Your objective
Output the records exactly. Include every line.
(Entries shown Opens)
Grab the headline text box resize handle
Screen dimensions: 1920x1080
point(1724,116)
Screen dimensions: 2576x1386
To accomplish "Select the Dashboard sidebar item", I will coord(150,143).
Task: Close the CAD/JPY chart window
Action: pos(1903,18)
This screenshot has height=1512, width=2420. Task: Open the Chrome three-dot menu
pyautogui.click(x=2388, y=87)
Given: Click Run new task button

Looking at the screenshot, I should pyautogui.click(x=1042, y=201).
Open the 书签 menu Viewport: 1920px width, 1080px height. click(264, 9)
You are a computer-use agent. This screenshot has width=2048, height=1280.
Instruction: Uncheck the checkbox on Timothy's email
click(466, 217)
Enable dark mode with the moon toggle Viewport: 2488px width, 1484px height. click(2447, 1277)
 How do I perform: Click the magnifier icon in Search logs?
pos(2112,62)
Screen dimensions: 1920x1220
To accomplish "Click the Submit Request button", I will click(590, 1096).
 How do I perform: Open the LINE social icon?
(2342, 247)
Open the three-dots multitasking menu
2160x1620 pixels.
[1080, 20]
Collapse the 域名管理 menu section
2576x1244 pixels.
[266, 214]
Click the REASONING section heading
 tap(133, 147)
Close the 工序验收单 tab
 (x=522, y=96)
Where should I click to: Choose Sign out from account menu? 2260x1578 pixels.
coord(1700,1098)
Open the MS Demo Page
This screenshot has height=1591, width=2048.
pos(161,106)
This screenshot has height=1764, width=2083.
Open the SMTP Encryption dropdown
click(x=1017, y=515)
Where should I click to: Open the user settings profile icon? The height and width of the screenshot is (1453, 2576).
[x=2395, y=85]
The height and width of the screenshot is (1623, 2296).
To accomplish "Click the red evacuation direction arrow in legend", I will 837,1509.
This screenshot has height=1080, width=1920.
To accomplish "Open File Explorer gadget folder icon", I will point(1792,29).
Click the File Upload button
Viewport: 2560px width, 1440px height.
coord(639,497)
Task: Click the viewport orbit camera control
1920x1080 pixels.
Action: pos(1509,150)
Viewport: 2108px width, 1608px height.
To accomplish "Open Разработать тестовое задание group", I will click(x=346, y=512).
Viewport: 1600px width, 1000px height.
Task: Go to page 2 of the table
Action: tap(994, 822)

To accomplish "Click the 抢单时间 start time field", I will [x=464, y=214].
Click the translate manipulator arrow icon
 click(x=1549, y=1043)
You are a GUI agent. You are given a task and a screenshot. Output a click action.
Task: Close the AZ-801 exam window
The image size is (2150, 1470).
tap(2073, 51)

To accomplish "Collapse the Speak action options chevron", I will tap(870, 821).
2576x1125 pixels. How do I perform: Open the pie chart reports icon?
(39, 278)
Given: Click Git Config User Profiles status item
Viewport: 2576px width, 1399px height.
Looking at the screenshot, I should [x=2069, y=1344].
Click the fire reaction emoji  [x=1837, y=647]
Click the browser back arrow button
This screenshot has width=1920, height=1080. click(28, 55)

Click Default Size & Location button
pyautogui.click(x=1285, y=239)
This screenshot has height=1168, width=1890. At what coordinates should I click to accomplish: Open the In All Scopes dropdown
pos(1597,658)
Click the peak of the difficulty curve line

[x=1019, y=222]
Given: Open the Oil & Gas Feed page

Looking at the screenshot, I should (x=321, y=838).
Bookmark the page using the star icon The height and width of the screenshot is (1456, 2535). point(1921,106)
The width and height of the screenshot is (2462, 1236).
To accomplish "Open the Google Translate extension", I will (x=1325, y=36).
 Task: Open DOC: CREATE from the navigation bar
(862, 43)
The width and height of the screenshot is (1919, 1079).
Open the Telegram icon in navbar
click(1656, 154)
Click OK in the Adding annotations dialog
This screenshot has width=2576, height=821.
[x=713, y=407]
(Entries shown Closes)
Output for this exercise
Grab the headline text box resize handle
Screen dimensions: 1920x1080
point(1724,116)
Screen dimensions: 2576x1386
To accomplish "Select the Dashboard sidebar item", I will coord(150,143).
Task: Close the CAD/JPY chart window
Action: pos(1903,18)
This screenshot has height=1512, width=2420. Task: Open the Chrome three-dot menu
pyautogui.click(x=2388, y=87)
Given: Click Run new task button

Looking at the screenshot, I should pyautogui.click(x=1042, y=201).
Open the 书签 menu Viewport: 1920px width, 1080px height. click(264, 9)
You are a computer-use agent. This screenshot has width=2048, height=1280.
Instruction: Uncheck the checkbox on Timothy's email
click(466, 217)
Enable dark mode with the moon toggle Viewport: 2488px width, 1484px height. click(2447, 1277)
 How do I perform: Click the magnifier icon in Search logs?
pos(2112,62)
Screen dimensions: 1920x1220
To accomplish "Click the Submit Request button", I will click(590, 1096).
 How do I perform: Open the LINE social icon?
(2342, 247)
Open the three-dots multitasking menu
2160x1620 pixels.
[1080, 20]
Collapse the 域名管理 menu section
2576x1244 pixels.
[266, 214]
Click the REASONING section heading
 tap(133, 147)
Close the 工序验收单 tab
 (x=522, y=96)
Where should I click to: Choose Sign out from account menu? 2260x1578 pixels.
coord(1700,1098)
Open the MS Demo Page
This screenshot has height=1591, width=2048.
pos(161,106)
This screenshot has height=1764, width=2083.
Open the SMTP Encryption dropdown
click(x=1017, y=515)
Where should I click to: Open the user settings profile icon? The height and width of the screenshot is (1453, 2576).
[x=2395, y=85]
The height and width of the screenshot is (1623, 2296).
To accomplish "Click the red evacuation direction arrow in legend", I will 837,1509.
This screenshot has height=1080, width=1920.
To accomplish "Open File Explorer gadget folder icon", I will point(1792,29).
Click the File Upload button
Viewport: 2560px width, 1440px height.
coord(639,497)
Task: Click the viewport orbit camera control
1920x1080 pixels.
Action: pos(1509,150)
Viewport: 2108px width, 1608px height.
To accomplish "Open Разработать тестовое задание group", I will click(x=346, y=512).
Viewport: 1600px width, 1000px height.
Task: Go to page 2 of the table
Action: tap(994, 822)

To accomplish "Click the 抢单时间 start time field", I will [x=464, y=214].
Click the translate manipulator arrow icon
 click(x=1549, y=1043)
You are a GUI agent. You are given a task and a screenshot. Output a click action.
Task: Close the AZ-801 exam window
The image size is (2150, 1470).
tap(2073, 51)

To accomplish "Collapse the Speak action options chevron", I will tap(870, 821).
2576x1125 pixels. How do I perform: Open the pie chart reports icon?
(39, 278)
Given: Click Git Config User Profiles status item
Viewport: 2576px width, 1399px height.
Looking at the screenshot, I should [x=2069, y=1344].
Click the fire reaction emoji  [x=1837, y=647]
Click the browser back arrow button
This screenshot has width=1920, height=1080. click(28, 55)

Click Default Size & Location button
pyautogui.click(x=1285, y=239)
This screenshot has height=1168, width=1890. At what coordinates should I click to accomplish: Open the In All Scopes dropdown
pos(1597,658)
Click the peak of the difficulty curve line

[x=1019, y=222]
Given: Open the Oil & Gas Feed page

Looking at the screenshot, I should (x=321, y=838).
Bookmark the page using the star icon The height and width of the screenshot is (1456, 2535). point(1921,106)
The width and height of the screenshot is (2462, 1236).
To accomplish "Open the Google Translate extension", I will (x=1325, y=36).
 Task: Open DOC: CREATE from the navigation bar
(862, 43)
The width and height of the screenshot is (1919, 1079).
Open the Telegram icon in navbar
click(1656, 154)
Click OK in the Adding annotations dialog
This screenshot has width=2576, height=821.
[x=713, y=407]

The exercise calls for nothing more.